> [REQUIRED WORK]: Go to the line that contains "Click the x-axis tick label 2". Restate that line and each one after it exactly, through the end of the records, without pictures.

[Records contained in a dataset]

——

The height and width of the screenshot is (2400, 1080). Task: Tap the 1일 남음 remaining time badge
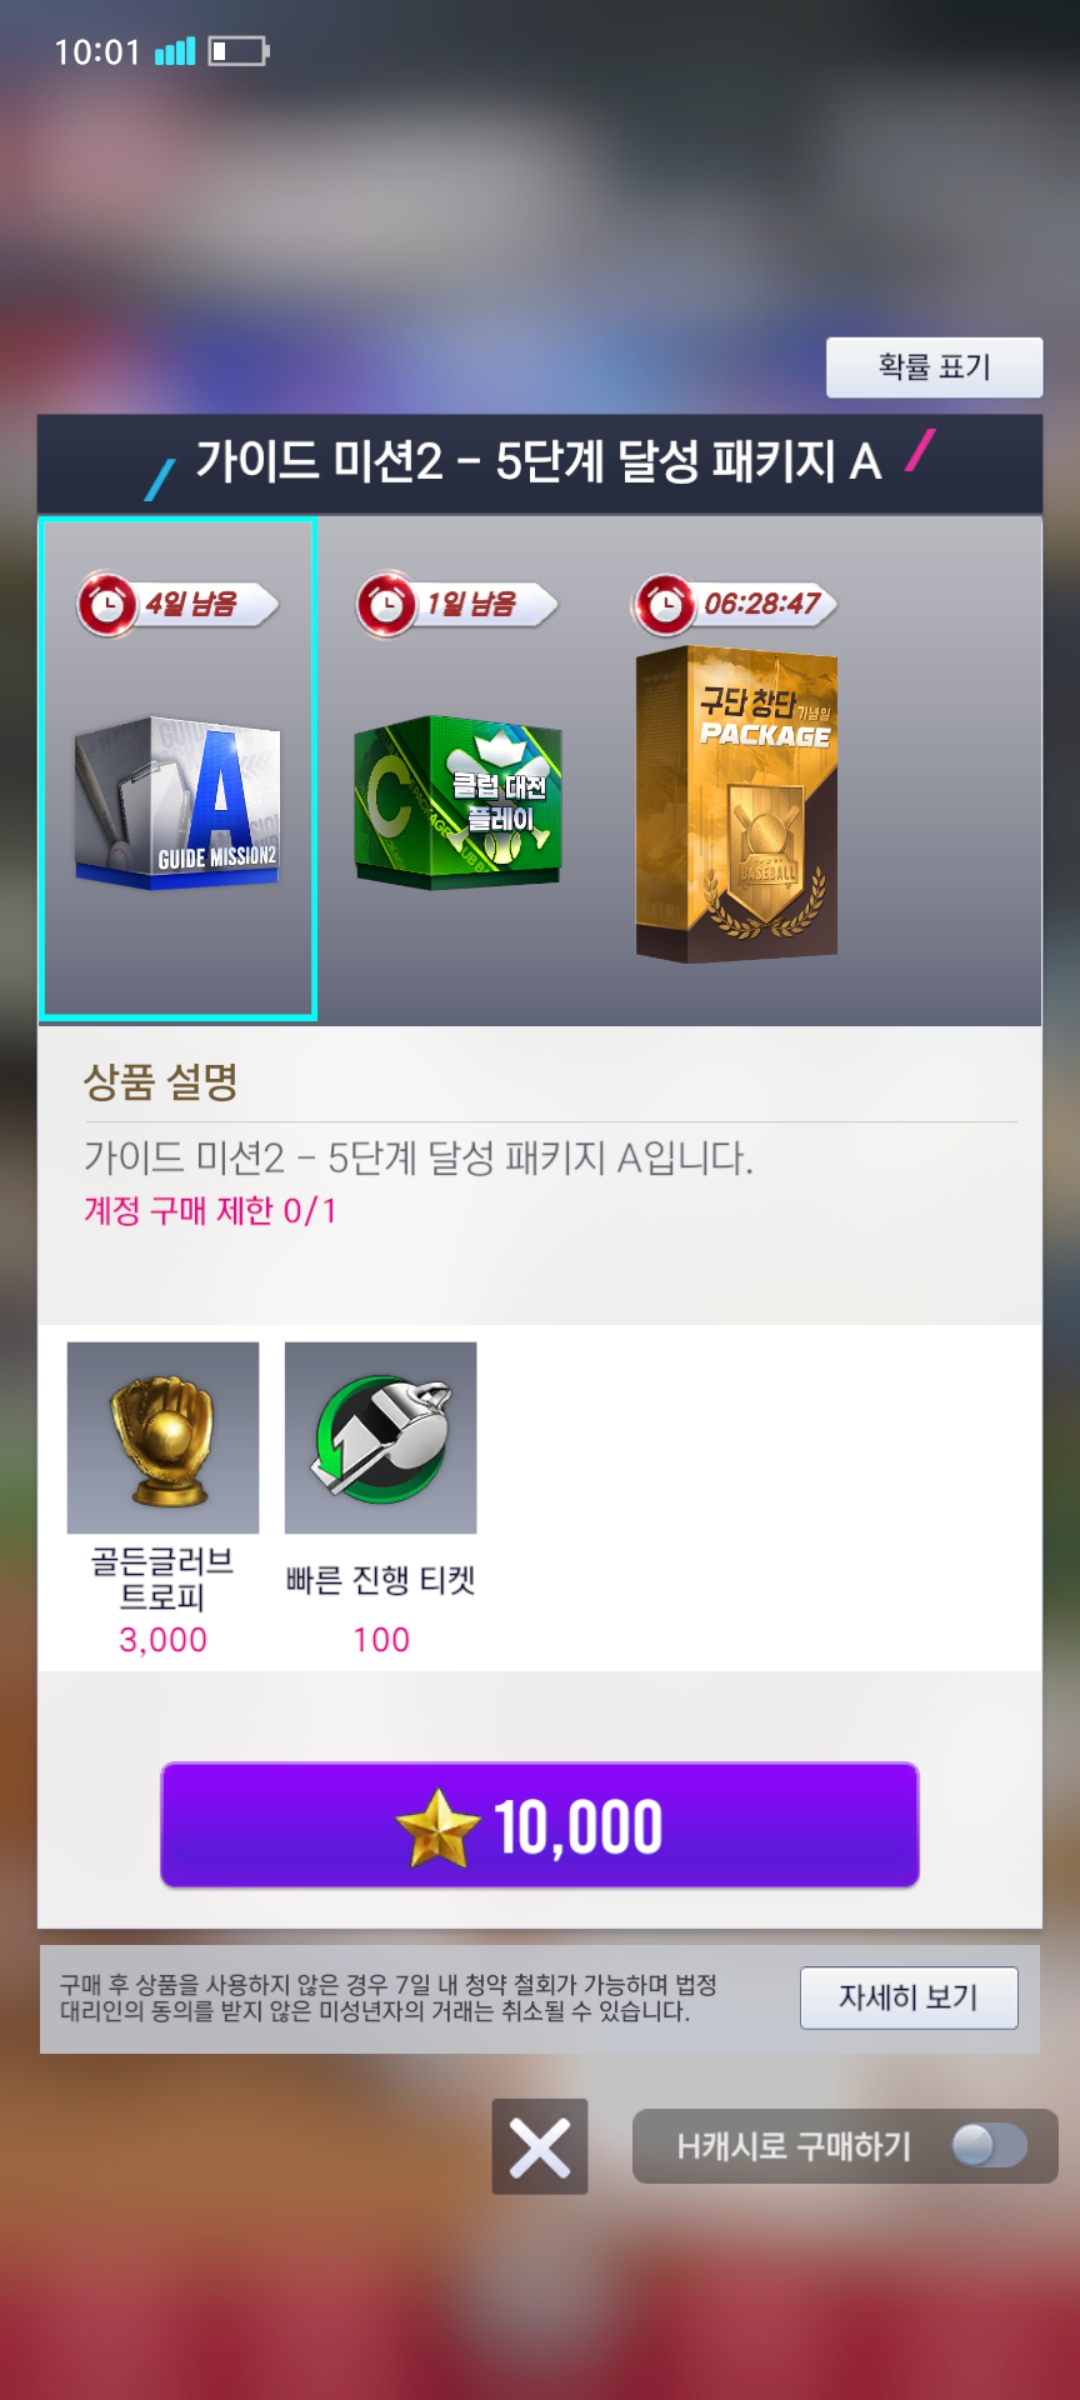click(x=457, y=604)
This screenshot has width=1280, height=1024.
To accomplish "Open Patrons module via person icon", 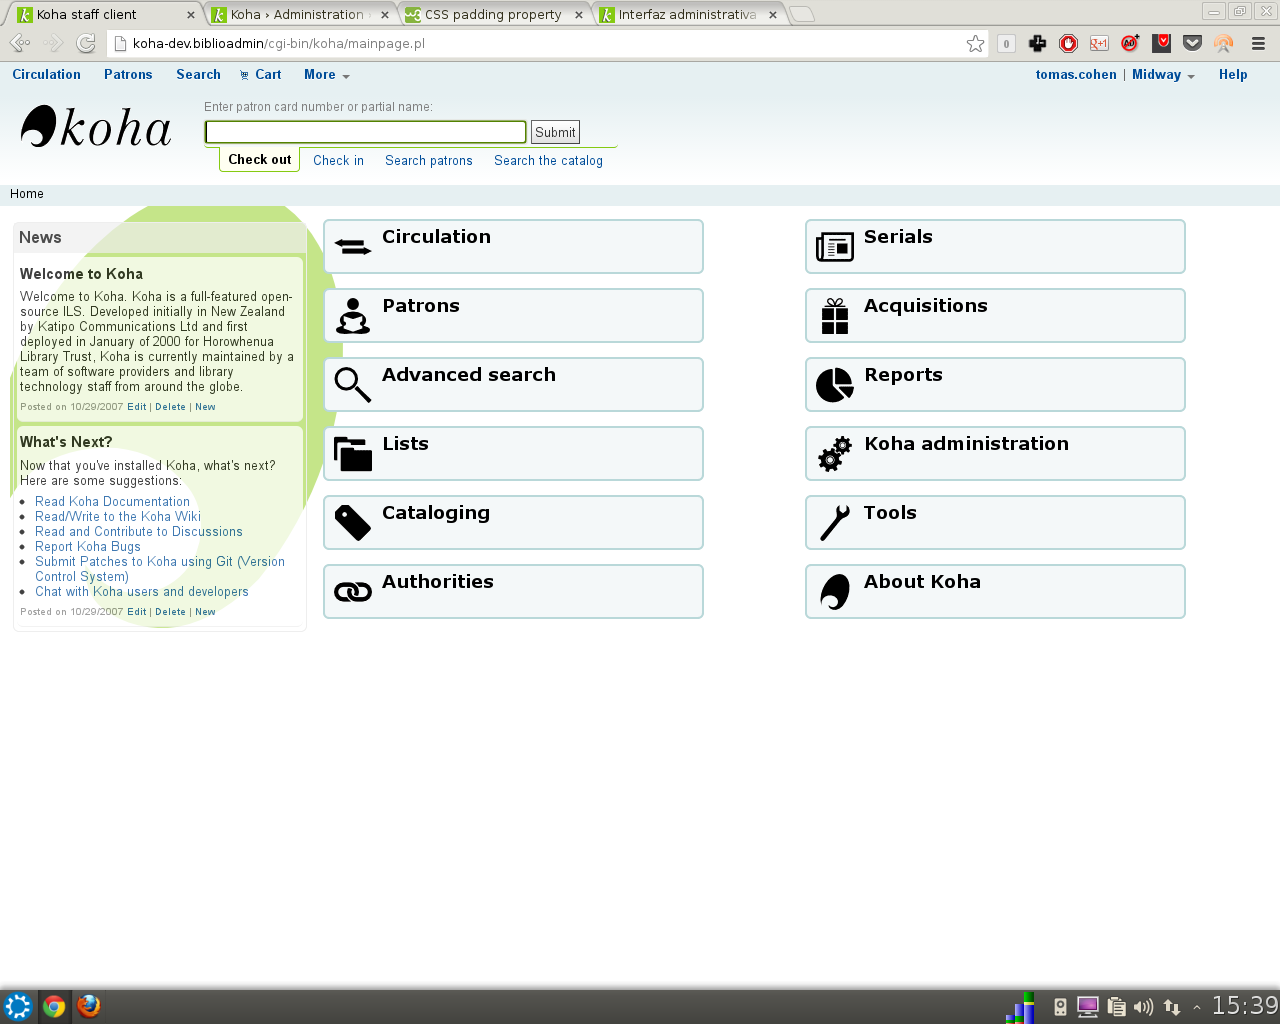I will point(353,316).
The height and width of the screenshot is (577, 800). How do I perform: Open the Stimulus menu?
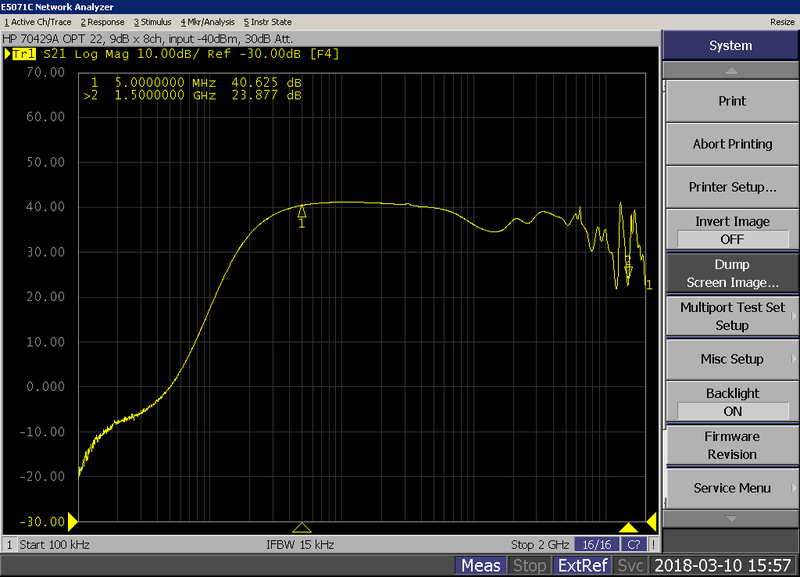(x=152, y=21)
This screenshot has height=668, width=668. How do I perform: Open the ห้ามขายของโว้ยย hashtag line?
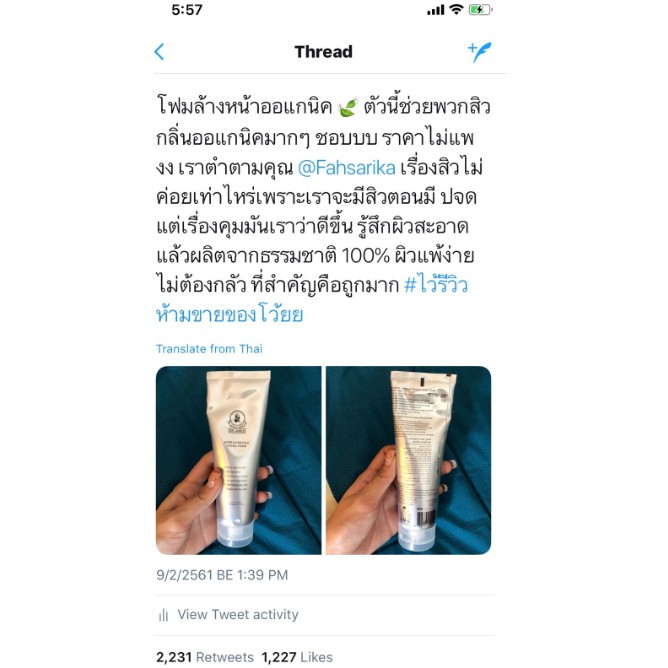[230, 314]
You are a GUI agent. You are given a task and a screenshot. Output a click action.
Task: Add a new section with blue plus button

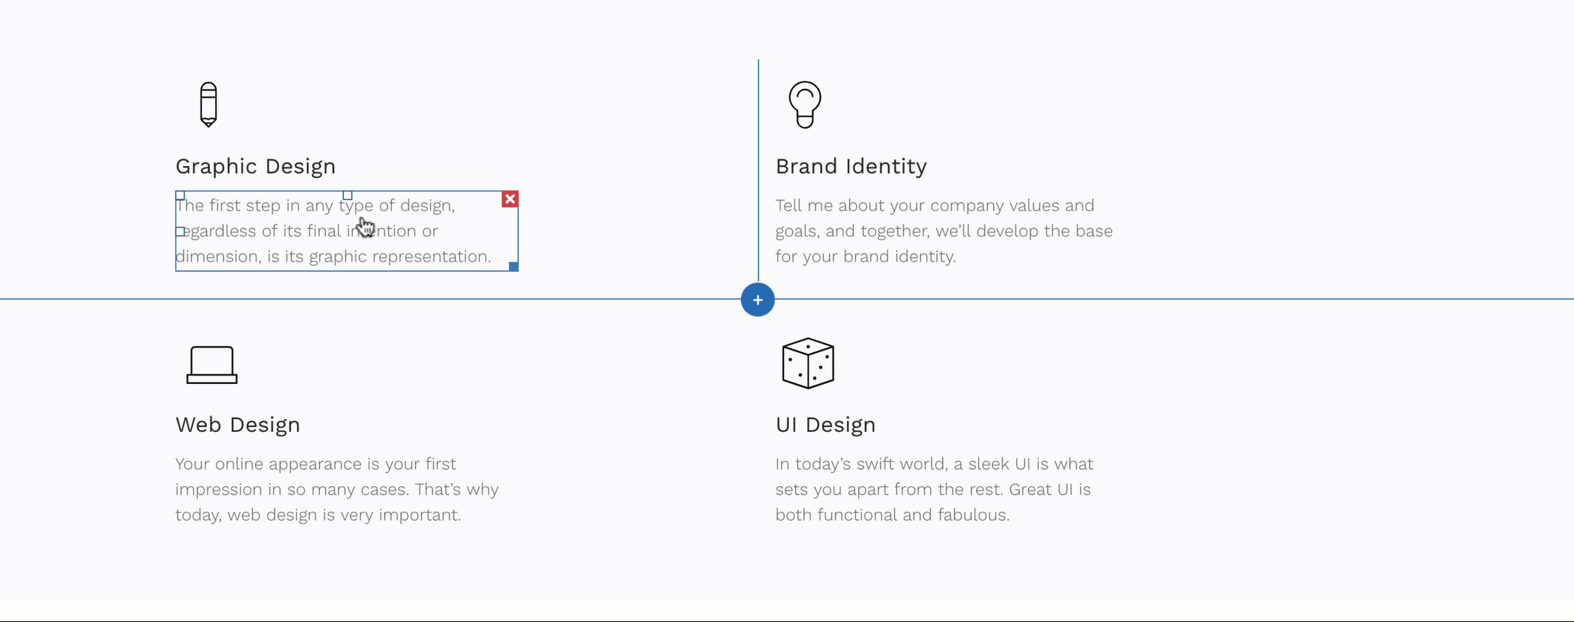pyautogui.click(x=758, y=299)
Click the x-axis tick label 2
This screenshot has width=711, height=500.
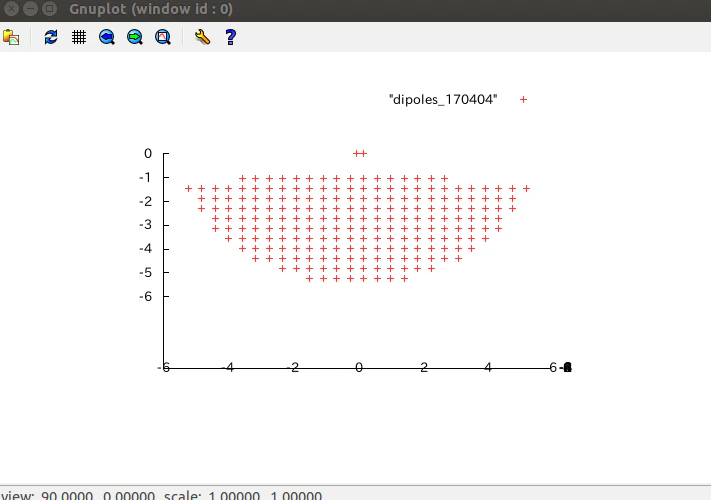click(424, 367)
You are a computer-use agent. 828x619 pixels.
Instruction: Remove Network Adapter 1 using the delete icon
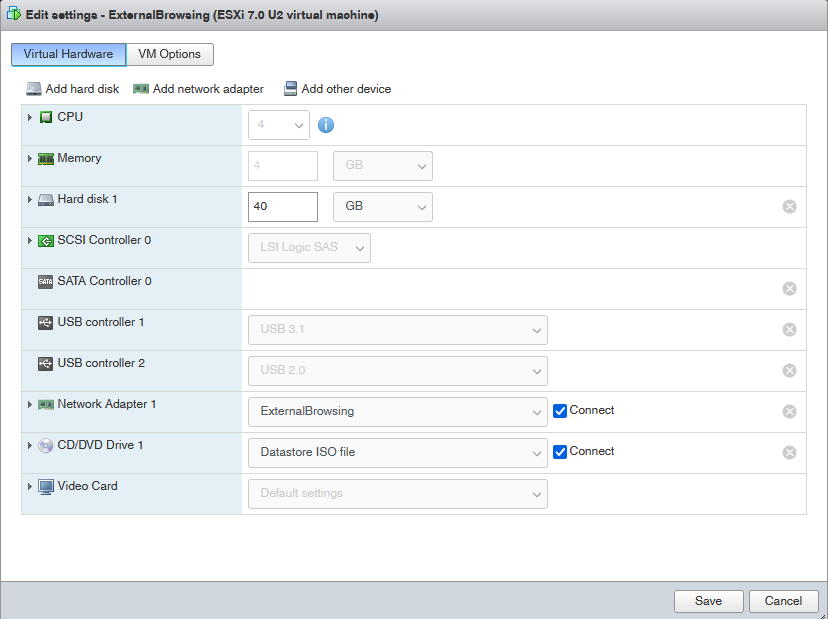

——

> [SOLUTION]:
Click the x-axis tick label 2
This screenshot has width=711, height=500.
click(424, 367)
You are a computer-use agent. 828x619 pixels.
Instruction: Remove Network Adapter 1 using the delete icon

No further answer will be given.